A few weeks back, I’d sent out an email to a potential client. They’re apparently looking for new writers, pay better and offer better work terms than I was used to. Well, on the morning of Tuesday 25th April, I got an email back from said potential client.

They wanted to know what I was about and thus there was a chance of my getting new and better freelance work. Even if I didn’t get hired, I’d framed the original email in a way that I’d probably get a ton of useful information out and leads to follow up on later.

All in all, it was looking good.

I wrote an email to the guy, and was desperately checking my emails every twelve seconds to see if he’d reply.

Realising that it took two weeks to get back to me in the first place, I decided to find something constructive to do instead.

That’s where it all started going wrong.

Now, not a lot of you will have noticed, but over the past few weeks my site had been having trouble.

Mostly, this revolved around a caching issue but it also involved my subdomains reaching weird usage level limits.

This meant that the fabled Secret Island and my Copywriting Portfolio site didn’t work. No matter what I tried, there was no way to access the admin panel nor was there any way visitors could actually get to the site.

Anyway, I got an email from my hosting company saying, “The problem should be fixed. Please do A, B and C and it’ll work.”

Now, B and C were to clear and reinstall the subdomains. Here’s where we have a problem.

Sometimes I’m Stupid

Now, I thought to myself, “Better make a backup of these subdomains lest it all goes wrong and I lose the data.”

Clever Jamie.

I went into my Cpanel and Softaculous (Where you install WordPress) and I thought, “I know… I’ll clone the install so at least I’ll have a backup.”

This saved me uploading my backup software, taking a backup, saving a backup and then going through the torturous process of uploading it all again.

Great idea!

Except some dumb arse moronic idiot – when not paying attention – managed to overwrite the main site with one of the subdomain.

Suddenly hundreds of posts, pages, comments and everything were wiped out.

God damn.

Anyway, at this point I’m feeling a bit pissed off, to put it mildly.

But I do have backup software and backups of my site just in case.

So I reinstall the site after spending about half an hour browsing the internet to see if I could revert the whole thing… apparently not.

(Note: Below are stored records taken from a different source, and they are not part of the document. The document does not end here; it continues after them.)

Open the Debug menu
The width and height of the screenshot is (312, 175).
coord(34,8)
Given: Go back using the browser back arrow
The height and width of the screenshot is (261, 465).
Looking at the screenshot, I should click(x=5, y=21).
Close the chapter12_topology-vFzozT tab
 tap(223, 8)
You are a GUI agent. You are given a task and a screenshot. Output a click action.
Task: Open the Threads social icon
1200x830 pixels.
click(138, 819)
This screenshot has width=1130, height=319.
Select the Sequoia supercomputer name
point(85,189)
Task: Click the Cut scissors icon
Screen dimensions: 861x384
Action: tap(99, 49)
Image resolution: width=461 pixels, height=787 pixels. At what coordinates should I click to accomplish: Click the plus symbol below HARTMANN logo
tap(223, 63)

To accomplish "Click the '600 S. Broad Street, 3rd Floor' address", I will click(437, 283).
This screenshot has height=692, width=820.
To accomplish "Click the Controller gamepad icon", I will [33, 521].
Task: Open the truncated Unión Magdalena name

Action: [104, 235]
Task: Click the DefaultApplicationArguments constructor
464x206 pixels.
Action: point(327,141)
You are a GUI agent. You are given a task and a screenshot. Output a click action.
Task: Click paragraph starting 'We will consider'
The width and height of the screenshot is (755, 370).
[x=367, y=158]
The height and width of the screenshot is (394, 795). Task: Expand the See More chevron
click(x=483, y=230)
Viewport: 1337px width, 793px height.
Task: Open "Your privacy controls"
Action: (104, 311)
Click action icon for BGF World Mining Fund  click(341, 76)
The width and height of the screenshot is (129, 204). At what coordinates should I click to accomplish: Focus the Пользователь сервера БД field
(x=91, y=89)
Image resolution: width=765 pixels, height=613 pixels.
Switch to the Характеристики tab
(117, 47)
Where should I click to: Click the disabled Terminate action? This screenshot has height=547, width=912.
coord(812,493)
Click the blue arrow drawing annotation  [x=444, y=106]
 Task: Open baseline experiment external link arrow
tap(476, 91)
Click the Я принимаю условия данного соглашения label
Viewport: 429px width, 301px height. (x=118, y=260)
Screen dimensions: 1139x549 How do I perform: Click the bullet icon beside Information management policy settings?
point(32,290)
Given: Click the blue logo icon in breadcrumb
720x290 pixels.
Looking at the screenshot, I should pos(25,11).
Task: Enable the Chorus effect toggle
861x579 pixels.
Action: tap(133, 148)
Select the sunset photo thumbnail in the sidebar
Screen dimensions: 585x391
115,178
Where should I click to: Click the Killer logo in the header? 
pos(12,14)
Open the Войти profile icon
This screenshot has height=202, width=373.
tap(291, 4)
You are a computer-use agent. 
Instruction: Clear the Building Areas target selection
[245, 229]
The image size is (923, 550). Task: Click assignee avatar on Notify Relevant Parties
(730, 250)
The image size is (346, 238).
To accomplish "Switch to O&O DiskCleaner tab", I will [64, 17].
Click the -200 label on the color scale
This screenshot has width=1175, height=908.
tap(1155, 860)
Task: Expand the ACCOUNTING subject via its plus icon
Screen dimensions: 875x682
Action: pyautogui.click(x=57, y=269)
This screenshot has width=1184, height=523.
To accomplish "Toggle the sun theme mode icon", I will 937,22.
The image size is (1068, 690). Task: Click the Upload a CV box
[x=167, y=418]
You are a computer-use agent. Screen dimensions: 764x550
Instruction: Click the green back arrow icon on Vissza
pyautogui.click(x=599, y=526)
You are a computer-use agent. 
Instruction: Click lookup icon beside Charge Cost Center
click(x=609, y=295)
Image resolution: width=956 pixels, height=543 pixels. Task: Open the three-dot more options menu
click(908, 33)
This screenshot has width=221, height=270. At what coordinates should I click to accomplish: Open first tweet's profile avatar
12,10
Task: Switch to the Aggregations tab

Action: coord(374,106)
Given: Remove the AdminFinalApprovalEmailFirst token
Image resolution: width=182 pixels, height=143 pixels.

I then upload my site backup.

Bear in mind I’ve used this program to migrate tons of sites and it’s never let me down.

Until today.

“We’re sorry… there must be a problem with your backup file.”

At this point… I was ready to kill someone. (Not literally.)

…But you’re reading this, so I’m not in jail and the site must sort of exist in the future.

(At the moment, I’m copy-pasting everything and I’ve only got 494 articles to go!)

This article isn’t going to break the chain in “nominally helpful to readers” so we’ll leave the tale of woe behind.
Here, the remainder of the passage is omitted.